Dalam pertemuan tersebut, Wakil Ketua III Komite I DPD RI, Muhdi, menyoroti tantangan pelaksanaan reforma agraria di era industrialisasi. Ia menekankan bahwa pesatnya pembangunan sering kali menyebabkan sulitnya penyediaan lahan bagi masyarakat, yang berujung pada sengketa atau konflik pertanahan, terutama di kawasan hutan.

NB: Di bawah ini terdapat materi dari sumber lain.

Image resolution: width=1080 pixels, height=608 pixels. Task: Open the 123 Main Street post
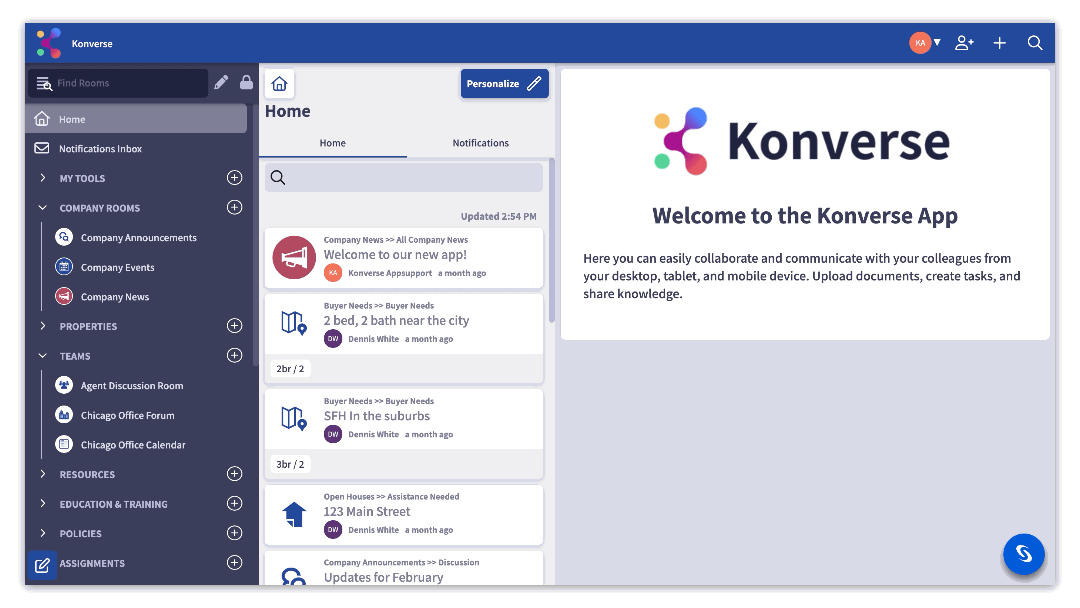(x=367, y=511)
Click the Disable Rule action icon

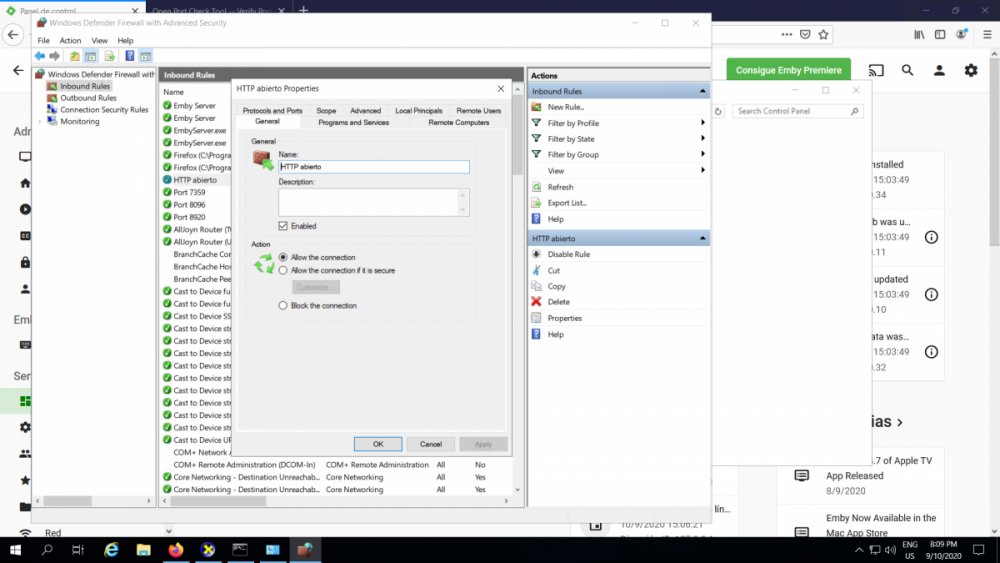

Kepala BPN Provinsi Papua melaporkan bahwa pada 2024, pemerintah mempercepat reforma agraria melalui GTRA. Papua memiliki tujuh wilayah adat besar, sehingga diperlukan kolaborasi antara pemerintah dan masyarakat adat untuk menyelesaikan konflik tanah ulayat.

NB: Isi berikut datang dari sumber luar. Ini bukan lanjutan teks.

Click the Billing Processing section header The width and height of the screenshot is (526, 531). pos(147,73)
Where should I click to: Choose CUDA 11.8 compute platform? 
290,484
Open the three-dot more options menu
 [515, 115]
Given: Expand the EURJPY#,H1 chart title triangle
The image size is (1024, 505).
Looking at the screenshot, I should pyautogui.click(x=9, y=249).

Senator Papua Barat, Paul Finsen Mayor, menekankan pentingnya keterlibatan tokoh adat dalam diskusi terkait reforma agraria. Hal ini diamini oleh Pdt. Penrad Siagian, senator asal Sumatra Utara, yang menyatakan bahwa masyarakat adat berhak memperjuangkan tanah ulayat mereka dan harus dilibatkan dalam proses penataan lahan.
Masyarakat Adat Desak Hak Ulayat
Perwakilan Lembaga Adat Jayapura meminta agar pemerintah tidak menerbitkan sertifikat tanah tanpa persetujuan masyarakat adat. Mereka juga mendukung pembentukan forum diskusi untuk menyamakan persepsi antara pemerintah, tokoh adat, dan masyarakat terkait tanah ulayat di Papua.
Kunjungan kerja Komite I DPD RI diharapkan dapat memberikan solusi konkret terhadap permasalahan agraria di Papua dan memastikan kebijakan reforma agraria berjalan adil serta bermanfaat bagi masyarakat setempat.